To implement a query plan, we can define some key physical operators for accessing data. These are:
OR: multiway outer join with scoring.
ORp: multiway outer join without scoring.
ANDp: multiway inner join without scoring.
FILTER: multiway inner join with scoring for expressions (not properties).
Most queries map into a sequence of
AND operations on all of the inputs,
with further expressions used to compute the final score.
To optimize the query, you must map the logical query representation, exploit any cached results, and minimize the number of joins required to compute the result set (all steps familiar to any database implementer).
One wrinkle with search engines is that the size of the datasets require query plans to be executed on clusters of machines. The author’s have designed their system to send the entire query to each node, and have the node execute the query on their local data set (which may differ from the data on other nodes). Result sets are then joined using a distributed hash join and returned to the user.
The search engine index must be updated to return fresh query results to users. In a search engine, each node is independent and can be updated without concern for other nodes. The authors also introduce a constraint that whole tables are updated a time, rather than individual rows within a table.

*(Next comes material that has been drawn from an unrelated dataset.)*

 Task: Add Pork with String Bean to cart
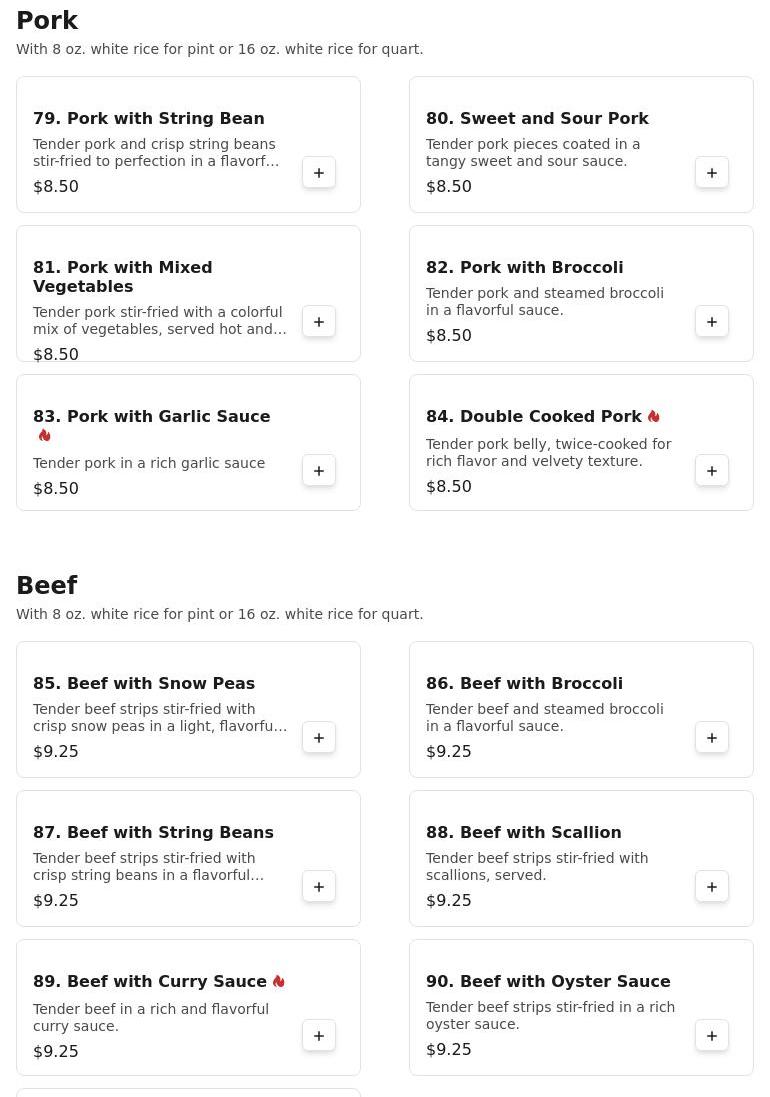[x=319, y=173]
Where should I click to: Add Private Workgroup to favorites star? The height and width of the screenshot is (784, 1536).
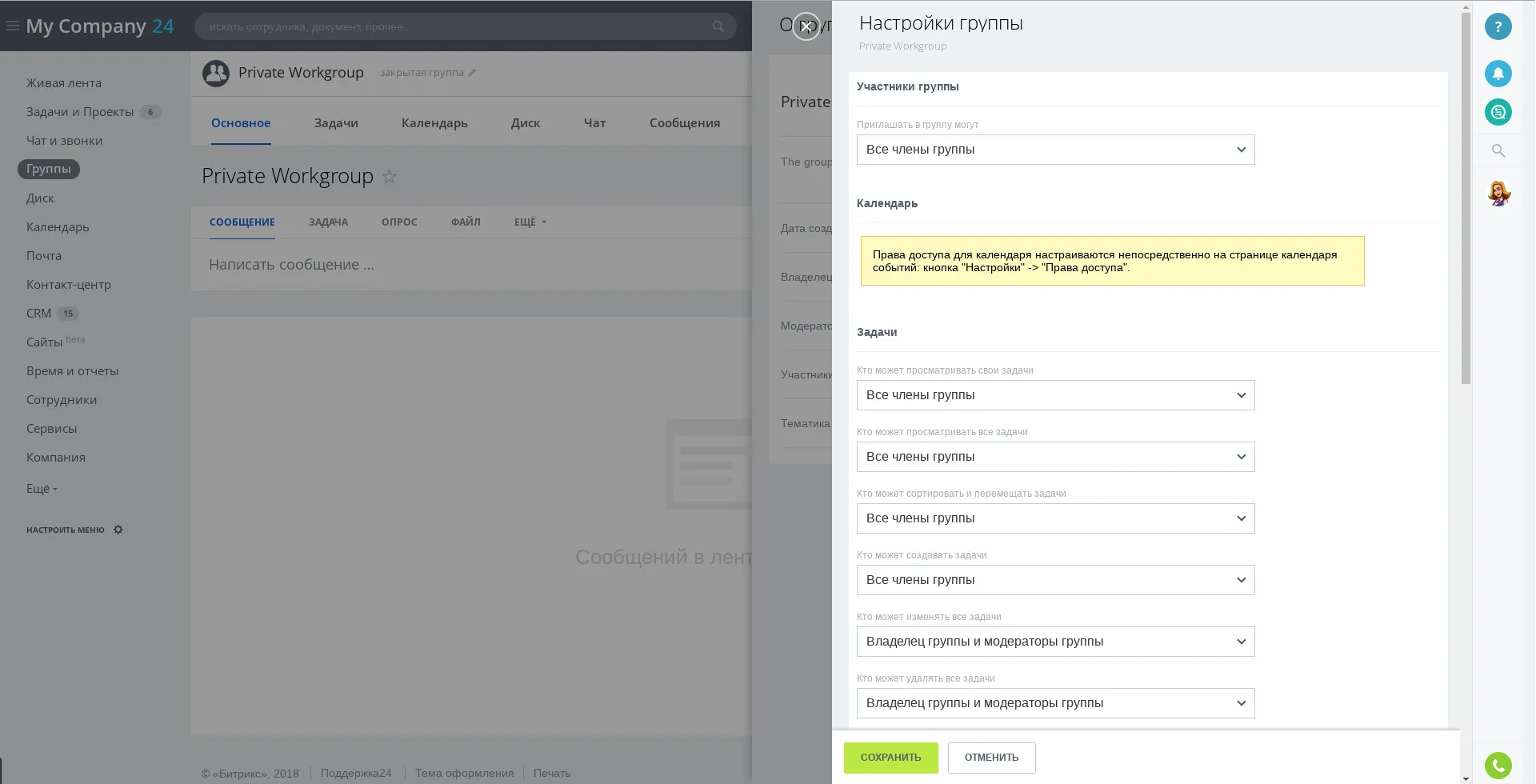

To perform a full update, the first step is to get new content through crawling. The result of the crawl is used by an indexer to update a chunk of data that the indexer is responsible for. The chunk corresponds to a range of documents. After a chunk has been updated by the indexer, an atomic update to the chunk can be performed on the master data set. Caches must be invalidated where necessary.
In some cases, documents must be updated or deleted in real-time (not as part of the indexing atomic update). The approach taken by the author is to add a new row to the chunk that means “item deleted”, and add that filter to each query. The same mechanism can be used to handle updates. Periodically, the whole table can be updated with this data using the same process as updating a chunk through indexing.
The primary goal of fault tolerance in search engines is high availability. This problem can be sub-divided by first determining what portions of the system must be highly available. Query servers rely on snapshots of data, and the process of creating snapshots using crawling and indexing does not need to be highly available. Therefore, the snapshots themselves are the primary target for high availability. This amounts to having the nodes running queries coordinate a master for each query, and electing a new master when a query fails. Failures in follower nodes are detected by the master and a new follower is selected to execute the query. Disk failures are handled by using replication.
To recover from a complete disaster, clients can try alternate masters in alternate data centers to resolve a query. Crawling and indexing can be restarted at will since they are idempotent.
Search engines can leverage much of the top-down design work of database systems to produce a cleaner separation between semantics and implementation. This allows for the semantics and implementation to evolve independently, and provides clear partitioning of system responsibilities. This same strategy can be used when designing any data-intensive application.